President Obama plans to highlight two major issues this week: financial reforms and healthcare reform. The first is needed to avoid another raft of reckless risk-taking that drove the economy to the ground last year and left us with a jobless recovery over the next couple of quarters; the second has languished all summer but now appears to be on a fast track to enactment if the Senate Finance Committee can get its bill out to the floor.
Both issues are at the forefront of Obama’s domestic agenda, but it’s still uncertain whether the president will get his way. The banking and health insurance industries, along with their supporters in Congress, are pushing back against reforms.
The reforms so far outlined are expected to benefit the Black community most. Consider, for example, statistics from the Centers for Disease Control which show Blacks with a 51 percent higher prevalence of obesity compared with whites, and Hispanics with a 21 percent higher prevalence. African-Americans are also more likely to have no health insurance because they have lost their jobs at a higher rate than the rest of the population. In the current environment, losing a job also means losing health care for the family.
True, the health of the nation’s Black and Latino communities got a significant shot in the arm when the Department of Health and Human Services allocated $650 million for health and wellness on Sept. 21, according to PolicyLink, a national research and advocacy organization. Since Lehman Brothers collapsed last September, however, the job market has been a nightmare for many African-Americans, a situation that is expected to continue for some time because we are having a jobless economic recovery.
For example, the 2009 Layoff Tracker Report by UNITY (the umbrella organization for the Black, Hispanic, Asian-American and Native American journalist associations) shows an average 22 percent increase in journalism jobs lost each month from September 2008 through August 2009. During the same period, the economy shed jobs at an average pace of 8-plus percent each month. The news industry has shed 35,885 since Sept. 15, 2008, and 46,599 jobs since UNITY began tracking job losses on Jan. 1, 2008.
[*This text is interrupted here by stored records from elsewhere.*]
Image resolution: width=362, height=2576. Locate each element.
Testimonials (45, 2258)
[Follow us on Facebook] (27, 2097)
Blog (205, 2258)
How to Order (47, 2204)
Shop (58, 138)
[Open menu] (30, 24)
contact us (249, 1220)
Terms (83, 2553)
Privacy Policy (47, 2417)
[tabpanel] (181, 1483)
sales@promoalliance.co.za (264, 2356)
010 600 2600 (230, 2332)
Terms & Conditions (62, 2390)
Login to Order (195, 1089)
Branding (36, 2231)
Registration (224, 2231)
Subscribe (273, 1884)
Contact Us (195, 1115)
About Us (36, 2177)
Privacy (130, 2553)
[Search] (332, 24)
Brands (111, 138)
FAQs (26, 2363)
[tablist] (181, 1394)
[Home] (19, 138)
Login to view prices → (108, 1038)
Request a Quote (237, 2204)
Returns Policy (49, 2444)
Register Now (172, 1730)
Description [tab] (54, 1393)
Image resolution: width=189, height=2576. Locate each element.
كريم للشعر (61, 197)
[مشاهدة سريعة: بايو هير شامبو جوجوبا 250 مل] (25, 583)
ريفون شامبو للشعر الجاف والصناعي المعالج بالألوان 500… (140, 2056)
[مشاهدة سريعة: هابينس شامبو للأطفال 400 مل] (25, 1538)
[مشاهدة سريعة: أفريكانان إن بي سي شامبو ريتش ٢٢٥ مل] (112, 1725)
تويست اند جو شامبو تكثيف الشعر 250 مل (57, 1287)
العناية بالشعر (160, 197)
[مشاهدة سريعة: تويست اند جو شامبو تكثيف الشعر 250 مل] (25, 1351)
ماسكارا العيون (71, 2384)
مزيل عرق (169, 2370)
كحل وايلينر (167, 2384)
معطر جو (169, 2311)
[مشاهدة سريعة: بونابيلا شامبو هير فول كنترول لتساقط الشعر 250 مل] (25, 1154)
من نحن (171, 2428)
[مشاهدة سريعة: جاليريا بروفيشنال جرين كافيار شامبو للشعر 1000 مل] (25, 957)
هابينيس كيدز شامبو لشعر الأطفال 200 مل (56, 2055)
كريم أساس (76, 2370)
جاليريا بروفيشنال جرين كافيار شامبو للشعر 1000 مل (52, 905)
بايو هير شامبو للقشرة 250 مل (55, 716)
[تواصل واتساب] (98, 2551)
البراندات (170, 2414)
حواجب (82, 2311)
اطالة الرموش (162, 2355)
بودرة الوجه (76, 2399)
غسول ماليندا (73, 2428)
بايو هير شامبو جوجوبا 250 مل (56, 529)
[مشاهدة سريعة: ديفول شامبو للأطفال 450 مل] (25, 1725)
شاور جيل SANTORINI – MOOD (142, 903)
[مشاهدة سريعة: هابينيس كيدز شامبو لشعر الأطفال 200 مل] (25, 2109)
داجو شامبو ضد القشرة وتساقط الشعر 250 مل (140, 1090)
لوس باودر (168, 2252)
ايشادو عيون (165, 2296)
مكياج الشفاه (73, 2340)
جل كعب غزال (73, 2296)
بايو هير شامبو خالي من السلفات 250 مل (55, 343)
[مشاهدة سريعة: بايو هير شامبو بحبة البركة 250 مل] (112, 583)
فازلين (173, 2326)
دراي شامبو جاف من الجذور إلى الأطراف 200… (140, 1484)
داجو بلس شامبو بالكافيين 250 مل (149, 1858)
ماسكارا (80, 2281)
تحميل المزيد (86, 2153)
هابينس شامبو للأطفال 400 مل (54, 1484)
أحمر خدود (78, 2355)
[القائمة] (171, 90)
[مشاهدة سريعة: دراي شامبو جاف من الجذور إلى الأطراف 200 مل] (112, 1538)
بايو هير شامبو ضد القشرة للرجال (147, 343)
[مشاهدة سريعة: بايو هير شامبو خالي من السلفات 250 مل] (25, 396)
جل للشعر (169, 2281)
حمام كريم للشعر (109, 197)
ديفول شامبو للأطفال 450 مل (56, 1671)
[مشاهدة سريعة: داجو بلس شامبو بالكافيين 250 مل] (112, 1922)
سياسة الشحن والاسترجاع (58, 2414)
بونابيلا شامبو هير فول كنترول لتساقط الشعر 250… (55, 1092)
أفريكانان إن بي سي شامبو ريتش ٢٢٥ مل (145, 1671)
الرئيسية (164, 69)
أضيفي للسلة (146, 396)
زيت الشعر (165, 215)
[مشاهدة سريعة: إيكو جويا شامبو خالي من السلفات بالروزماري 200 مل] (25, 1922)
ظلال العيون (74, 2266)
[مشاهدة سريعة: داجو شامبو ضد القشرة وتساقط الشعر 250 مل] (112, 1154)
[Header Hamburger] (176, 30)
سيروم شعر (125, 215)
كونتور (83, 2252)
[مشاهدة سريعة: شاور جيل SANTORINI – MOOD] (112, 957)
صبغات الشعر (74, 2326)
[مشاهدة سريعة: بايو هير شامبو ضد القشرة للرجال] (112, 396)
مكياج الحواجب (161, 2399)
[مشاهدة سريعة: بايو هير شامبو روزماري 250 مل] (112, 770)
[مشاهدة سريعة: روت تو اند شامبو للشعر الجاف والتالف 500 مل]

Racial inequalities in healthcare access and quality added more than $50 billion a year in direct U.S. healthcare costs over a four-year period, according to a study released today by the Joint Center for Political and Economic Studies, a Washington, D.C., think tank. In this study, researchers at Johns Hopkins and the University of Maryland found that more than 30 percent of direct medical expenditures for African-Americans, Asian Americans and Hispanics were excess costs linked to health inequalities. Between 2003 and 2006, these excess costs were $229.4 billion. The researchers estimate that the indirect costs of racial inequalities associated with illness and premature death amounted to more than a trillion dollars over the same time period.
Eliminating these inequalities would have saved the U.S. economy a grand total of $1.24 trillion dollars. The study notes that this four-year $1.24 trillion expenditure is more than the annual gross domestic product of India, the world’s 12th largest economy.
“This study shows that society has been paying a steep price in actual dollars and cents for racial and ethnic health disparities and unequal access to quality health care,” said Ralph B. Everett, president and CEO of the Joint Center. “It also indicates that eliminating these racial inequalities will improve both the health status of our fellow citizens as well as our nation’s fiscal health.”
Health Secretary Kathleen Sebelius points out that reducing minority health disparities is a top priority for the Obama administration, the Department of Health and Human Services “and for me personally as Secretary.” There’s no single explanation for the disparities outlined in the report, she argues.
While there is no single solution either, we do know that the two biggest contributors to these disparities are a lack of access to insurance and a lack of access to care, the Secretary notes. Fixing these problems is a big part of why the Obama administration is so committed to passing health insurance reform this year, she insists.
Previous studies have established that minority Americans experience poorer than average health outcomes from cradle to grave. People of color are significantly more likely to die as infants, have higher rates of chronic disease and disability and shorter life spans.